"""
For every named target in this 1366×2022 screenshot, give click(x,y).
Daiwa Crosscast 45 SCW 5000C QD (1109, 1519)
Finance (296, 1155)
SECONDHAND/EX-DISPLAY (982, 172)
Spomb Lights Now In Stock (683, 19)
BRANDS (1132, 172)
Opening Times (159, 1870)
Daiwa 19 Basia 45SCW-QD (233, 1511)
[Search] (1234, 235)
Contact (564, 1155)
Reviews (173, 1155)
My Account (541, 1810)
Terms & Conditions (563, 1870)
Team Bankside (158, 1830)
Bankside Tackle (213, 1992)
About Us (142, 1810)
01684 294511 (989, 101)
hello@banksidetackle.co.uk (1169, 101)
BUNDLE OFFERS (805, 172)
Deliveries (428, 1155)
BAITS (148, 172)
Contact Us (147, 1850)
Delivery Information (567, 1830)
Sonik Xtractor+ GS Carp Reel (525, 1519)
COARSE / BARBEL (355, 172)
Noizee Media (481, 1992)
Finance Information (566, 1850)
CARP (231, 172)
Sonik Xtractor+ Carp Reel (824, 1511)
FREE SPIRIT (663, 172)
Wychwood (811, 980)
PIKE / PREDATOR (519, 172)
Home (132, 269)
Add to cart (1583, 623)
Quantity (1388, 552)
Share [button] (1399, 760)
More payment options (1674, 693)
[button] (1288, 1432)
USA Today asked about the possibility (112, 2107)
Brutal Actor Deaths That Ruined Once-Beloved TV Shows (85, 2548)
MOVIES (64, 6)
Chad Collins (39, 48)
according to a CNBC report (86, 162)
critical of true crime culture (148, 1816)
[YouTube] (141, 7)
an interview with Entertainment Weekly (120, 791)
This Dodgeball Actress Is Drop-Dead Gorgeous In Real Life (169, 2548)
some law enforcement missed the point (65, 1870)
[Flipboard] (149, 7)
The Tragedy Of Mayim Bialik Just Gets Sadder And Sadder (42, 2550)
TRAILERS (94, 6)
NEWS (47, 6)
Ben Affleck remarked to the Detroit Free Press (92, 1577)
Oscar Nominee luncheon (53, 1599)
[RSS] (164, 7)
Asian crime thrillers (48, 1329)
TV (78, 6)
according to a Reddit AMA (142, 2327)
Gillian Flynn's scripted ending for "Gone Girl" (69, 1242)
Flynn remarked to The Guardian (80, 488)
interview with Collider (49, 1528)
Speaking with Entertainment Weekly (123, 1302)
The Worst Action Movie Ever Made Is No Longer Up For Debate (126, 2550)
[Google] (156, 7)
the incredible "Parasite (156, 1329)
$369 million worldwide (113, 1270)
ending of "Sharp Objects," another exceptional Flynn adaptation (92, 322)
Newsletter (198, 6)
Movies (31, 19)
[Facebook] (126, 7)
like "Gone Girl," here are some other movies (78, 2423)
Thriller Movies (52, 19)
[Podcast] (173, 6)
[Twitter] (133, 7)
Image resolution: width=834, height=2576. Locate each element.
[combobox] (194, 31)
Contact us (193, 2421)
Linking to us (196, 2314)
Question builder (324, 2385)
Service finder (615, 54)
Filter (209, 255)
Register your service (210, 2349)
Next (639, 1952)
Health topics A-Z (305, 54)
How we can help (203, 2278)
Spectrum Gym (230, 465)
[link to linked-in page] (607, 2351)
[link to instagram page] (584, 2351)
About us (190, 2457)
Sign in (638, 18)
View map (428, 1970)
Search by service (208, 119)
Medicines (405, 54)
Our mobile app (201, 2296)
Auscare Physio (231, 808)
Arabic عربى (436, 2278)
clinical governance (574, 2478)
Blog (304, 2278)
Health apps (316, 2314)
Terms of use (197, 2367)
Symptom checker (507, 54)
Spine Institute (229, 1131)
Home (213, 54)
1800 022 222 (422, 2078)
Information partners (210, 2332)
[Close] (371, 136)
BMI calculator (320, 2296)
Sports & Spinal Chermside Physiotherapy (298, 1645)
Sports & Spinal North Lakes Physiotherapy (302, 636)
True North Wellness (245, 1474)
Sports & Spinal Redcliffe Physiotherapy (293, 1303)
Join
"""
• [Action item]:
Copy the lines from the entries above in which the word "Physiotherapy" appears.

• [Final answer]:
Sports & Spinal Chermside Physiotherapy (298, 1645)
Sports & Spinal North Lakes Physiotherapy (302, 636)
Sports & Spinal Redcliffe Physiotherapy (293, 1303)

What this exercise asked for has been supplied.